In the Tang Dynasty, Li Bai wrote a poem: "Myrica rubra in a jade plate is for the monarch, and Wu salt is as bright as a flower and white snow", which is to put Myrica rubra in a delicate jade plate and sprinkle Wu salt to eat; In the Northern Song Dynasty, Zhou Bangyan had a saying: "The sword is like water, Wu Yan wins the snow, and the fingers break the new orange." This is even more particular. Use a sharp knife made in Taiyuan to break the orange and put Wu Yan on it to eat.
There is still the custom of washing fruits with salt water everywhere. Pineapple, Myrica rubra and carambola can all be soaked with salt water. Besides washing and disinfection, people think that salt water can improve the taste and make the fruit sweeter.
There is even a kind of licorice fruit popular in the streets of Guangdong. Add salt to the juice boiled by licorice, and then soak papaya, mango, watermelon and other fruits, especially those with strong sour taste. After soaking in licorice juice for several hours, the acidity faded and it became more sweet.
Chaoshan in southern Fujian, where fruits are dipped in soy sauce, is just one of many examples of "salty eating" fruits in China.

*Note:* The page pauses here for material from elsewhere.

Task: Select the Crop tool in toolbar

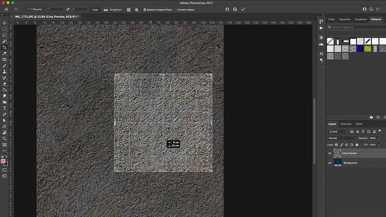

An interesting phenomenon is that most fruits flavored with salt are subtropical and tropical fruits from the south of the Yangtze River or even Nanling Mountain. This kind of food custom has passed China's political center in the north of the Yangtze River and the Yellow River valley in past dynasties perfectly. It is not difficult to get a guess that dipping fruit in salt, for areas lacking tropical and subtropical fruits, may be just a "ostentation" behavior to enhance the sense of ceremony at first.
In fact, Japan, which is similar to the northern latitude of China, is also short of tropical and subtropical fruits for a long time. Today, the price of watermelon in the Japanese market speaks for itself. In contrast, Japan has also retained a large number of similar eating habits, such as strawberry dipped in salt, watermelon sprinkled with salt, plum dipped in salt, avocado mixed with soy sauce and so on. "Avocado dipped in mustard soy sauce is like eating oily and fatty fish sashimi", which is a famous line in the Japanese variety show "Mi Mi Lan".
Although there is no shortage of salt in Japan, because fruit is expensive and hard to get, we should use salt and soy sauce to enhance its taste level and give it more sense of ceremony.
salt is the only substance in nature that can accurately correspond to the six tastes that human beings can feel: sour, sweet, bitter, salty, pungent and fresh. For people who are short of salt, this kind of seasoning with rich flavor provides changeable possibilities for many precious and hard-to-get ingredients.